The company has obtained FDA orphan drug designation for CPP-115 to treat infantile spasms and across the pond, similar traction with EU regulators has seen CPP-115 fitted with an orphan medicinal product designation for West’s. As per the company’s recent (Feb 11) R&D pipeline update, these developments put CRPX in the pole-position to obtain the respective seven-year and ten-year marketing exclusivities if they beat everyone to the punch on the NDA/MAA. Make no mistake, Catalyst is pushing hard to achieve just that and has been in constant engagement with both regulatory bodies, especially considering the excellent pre-clinical work done in CPP-115 that indicates CRPX has a real winner on their hands here (the product much more potent and has fewer side effects than vigabatrin). CPP-115 has even shown promising potential in complex partial seizures, multiple sclerosis, and dyskinesia (severe movement disorder) associated with Parkinson’s, meaning that the long-term commercial horizon is vast.
The May 22, 2012, results from the company’s double-blind, placebo-controlled, Phase I(a) human clinical trial of CPP-115 (IND was filed in Q4 2011 and covers through Phase II) evaluating the safety, tolerability, and pharmacokinetic profile, saw well-tolerated receptivity to all six doses administered with no significant adverse events (including respiratory and cardiovascular) and the product was absorbed quite rapidly as well (30 minutes to peak blood concentration levels achieved). The company is bucking to get further human clinical trials rolling here and obviously smells a big success in CPP-115 commercialization, so the company is currently looking for strategic partnership opportunities (as with BioMarin who has a 16% investment along with the JDA) and pursing other funding methods like NIH/foundation grant money.
The company’s work developing CPP-109 originally for addictive drugs showed informative results in treating adult cocaine addiction, but this venue was discontinued due to disappointing Phase II(b) results. Luckily, the broader GABA-AT inhibitor potential of the technology here (both CPP-109 and CPP-115) in treating Tourette’s, for which CRPX recently filed a provisional patent application with the USPTO (as a co-inventor alongside New York University and the Feinstein Institute for Medical Research), will most likely salvage the vector. The company is currently providing funding and CPP-109 to a small Phase I/II trial at Mt. Sinai School of Medicine in New York and the hope is to see a marked reduction in the number or frequency of tics, which would lead to development of either CPP-109 or CPP-115 for this indication (which should easily qualify for an FDA orphan drug designation).
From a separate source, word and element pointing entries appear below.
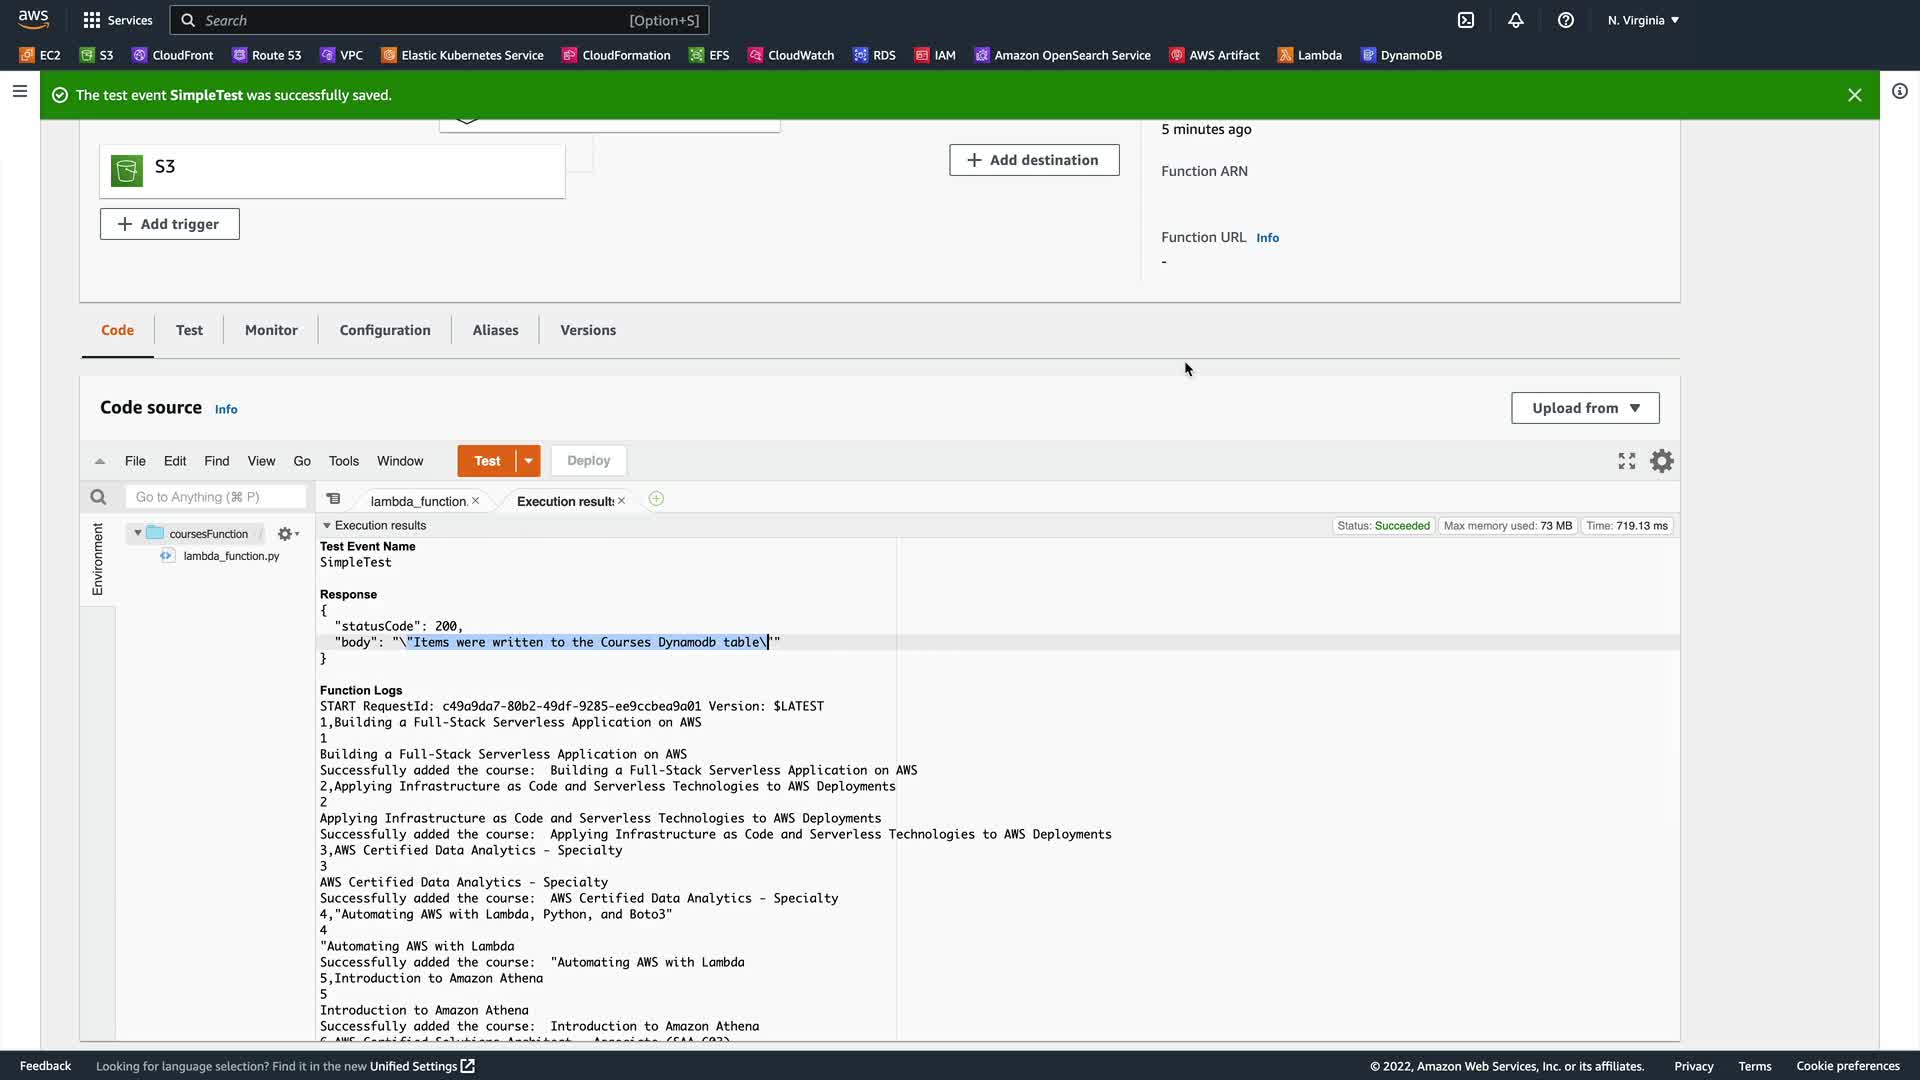Expand the Test button dropdown arrow
Viewport: 1920px width, 1080px height.
(x=528, y=461)
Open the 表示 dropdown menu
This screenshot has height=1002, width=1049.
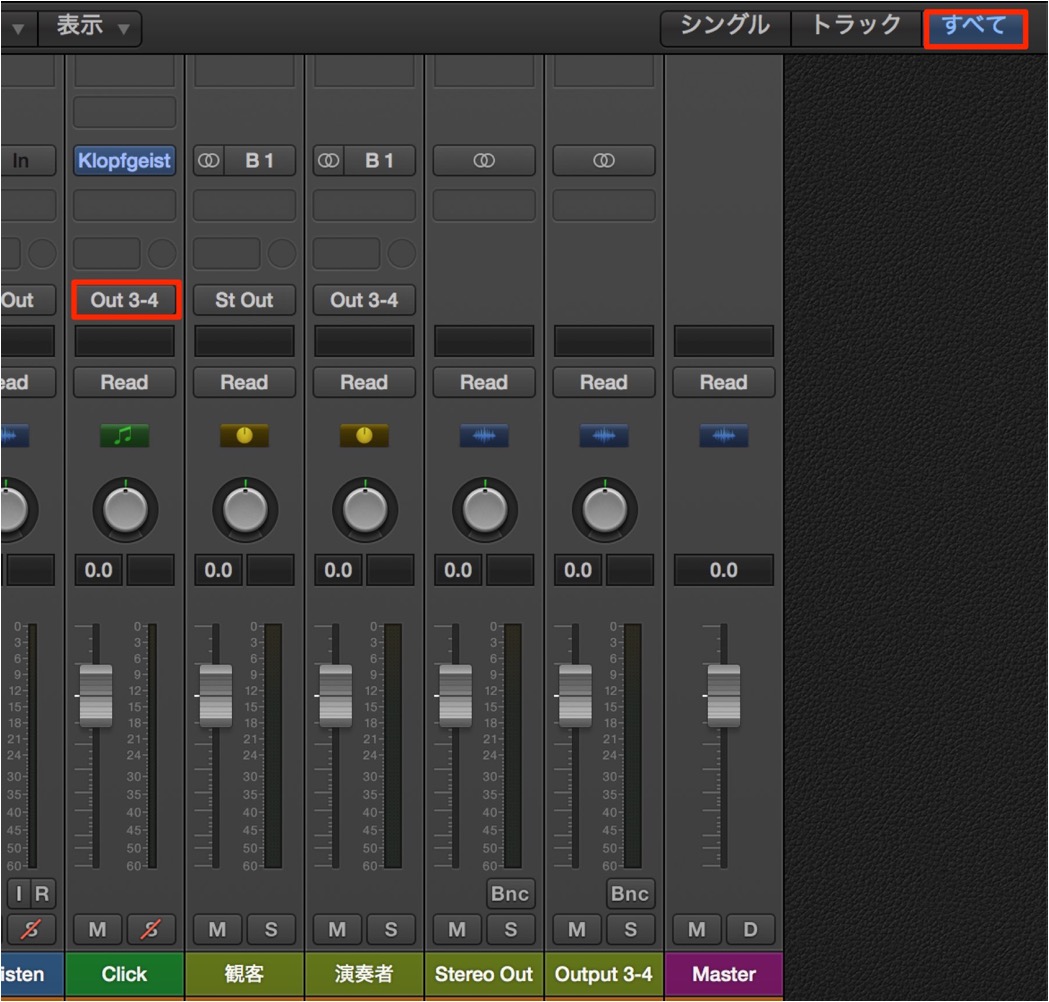point(90,27)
The company has a potent two-pronged market attack strategy here with the potassium channel blocker technology (Firdapse) on the one hand and the exciting GABA-AT inhibitors on the other (CPP-109 and CPP-115), both of which show tremendous potential in treating neurological problems that desperately cry out for an answer. CPP-115 has shown potency as great as 200 times that of CPP-109 in both in vitro and animal model, with the additional massive benefit of not showing the visual field defects associated with chronic administration of vigabatrin. Given the absence of any other FDA-approved therapy for LEMS in the U.S., Firdapse could be a real mover and shaker as it addresses a significant, un-served demand.